This week’s blog entry was written by guest author Brandy Reinke. Brandy is a graduate of Whole Life Yoga’s teacher training program. She can be contacted at brandy.reinke@gmail.com.
I love when I lay my fingers just under the arc of my ribs on my inhale my fingers expand so far apart. That’s what I watch in the mirrors at my current yoga studio. It is what I feel. It is hypnotic: my ribs expanding, collapsing, expanding, collapsing-wider with my breath, wider with my life.
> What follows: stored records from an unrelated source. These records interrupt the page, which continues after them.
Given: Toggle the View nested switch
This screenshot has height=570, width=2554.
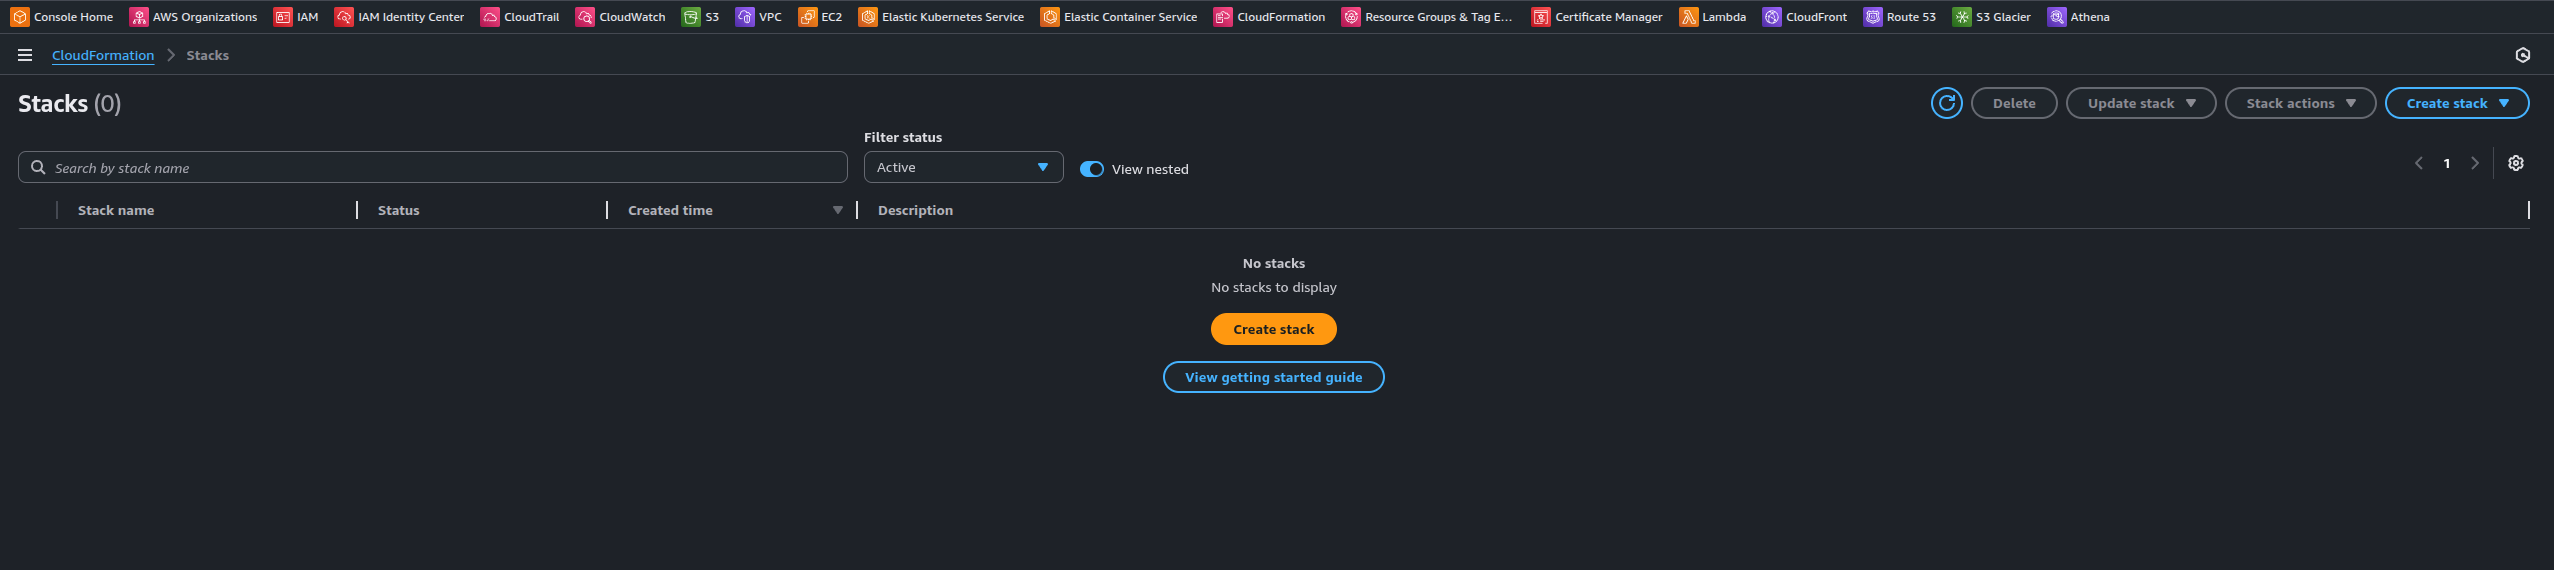Looking at the screenshot, I should tap(1091, 169).
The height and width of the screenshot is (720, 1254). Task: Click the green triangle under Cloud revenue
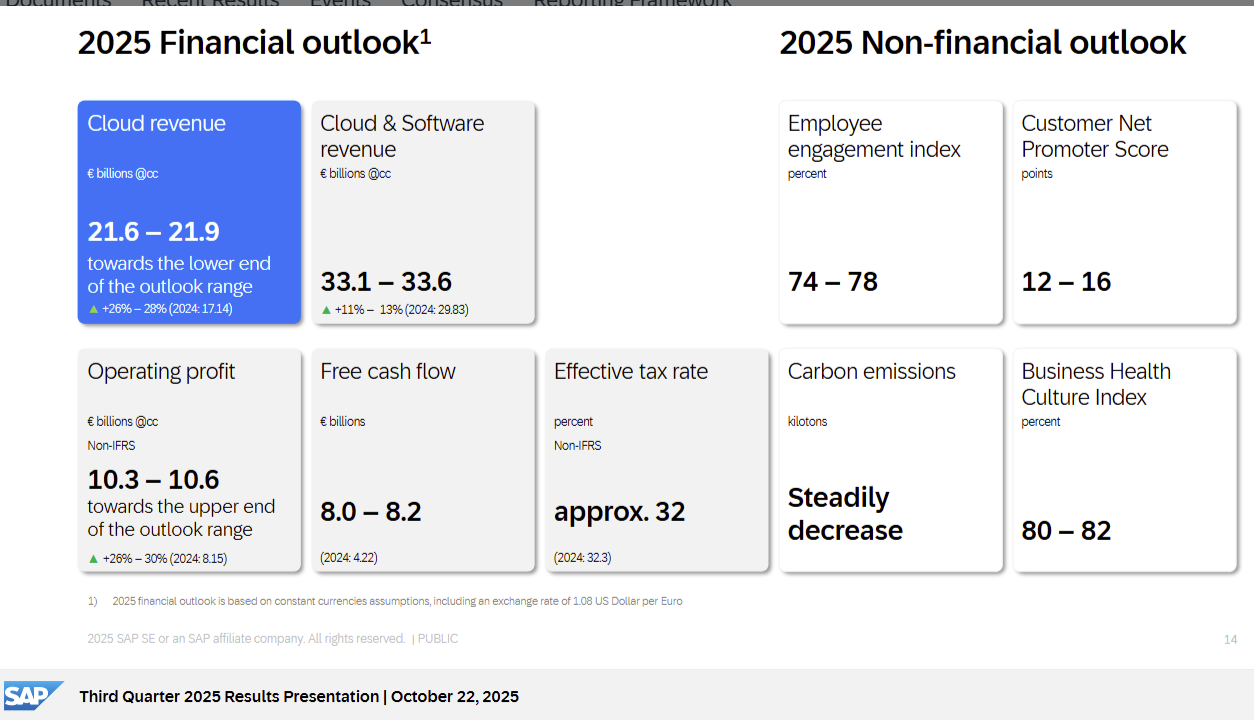pyautogui.click(x=94, y=309)
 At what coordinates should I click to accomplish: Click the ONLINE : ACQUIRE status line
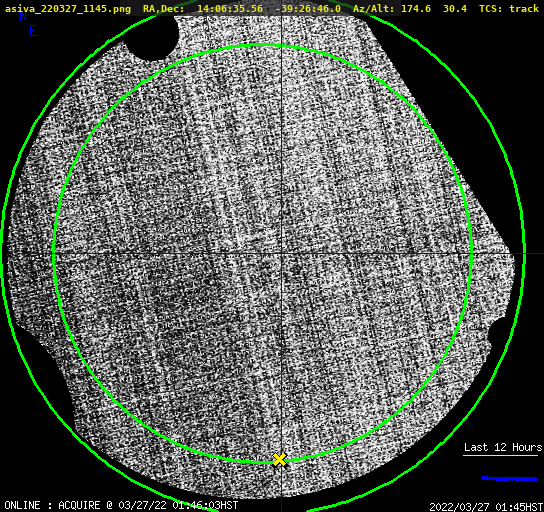click(x=121, y=505)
In the mirror, I see this sweet-faced girl walk up to stand behind me. She’s helping the instructor in my evening class. I see before I feel the sweet-faced girl’s hands start to slide over my ribs while I am in a standing twist. I feel both her hands rub back and forth and back and forth from the top of my right ribs, over my diaphragm, to my bottom left ribs. I am disarmed. Up and down, hand over hand. Immediately, all I can think is: who was the last person to touch my ribs with any focused intensity? An odd thought. She says “is this okay?” and I nod just as she hooks her fingers just under my right ribs and pulls back, gently, gently, to open my side more deeply into the twist.
At least I would guess that is what she would say she is doing, trying to get me deeper into my posture. But she is also dominating me. She has just taken my pose from me and made it something she is shaping, into her practice. Always with the best of intentions I’m sure, but my yoga practice just bounced out of my body and into hers.
I experience her hands on me with the viewpoint of a student and a teacher. She has helped me answer my own question if I as a teacher should touch my students or not. My answer is not ‘no’ even though I learned in my teacher training to be very wary of touch. No touch is always a fair response. Touch is the most magnificent of the senses and the most dangerous. As teachers, as students, we must take care.
But what I find is that this isn’t actually a yes or no question. Because in this circumstance when as a teacher we want to put our hands on someone, we are both teachers and students. The question really is a compromise where we must take care to equally include our will with our student’s.
My sweet-faced teacher may know about the proper technique/form over what my body is showing. In putting her hands on me, I understand she is trying to get me the full benefit of the posture. But I am also the teacher in my body for her, showing her what I am and am not able to tolerate and she must understand that. Her job is to guide me, but my job is to accept her guidance.
I believe the question shouldn’t be ‘is this okay?’ I believe we should teach and be taught. The question should be ‘can you go farther?’ If my sweet-faced teacher had asked me that, perhaps of my own volition I would’ve broken through my own barriers and moved my ribs back on my own. Perhaps she said ‘can I show you?’ and then placed her hands on me, which would truly be the essence of teaching: to show me how to get there myself.
Both options seem better than a passive yes or no, where I am tacitly asked to usurp my practice to what she thinks my practice should be, and where she then is forced to bear the responsibility of my practice herself. As teachers and students we need to compromise with touch to enhance the experience so we both grow from it equally.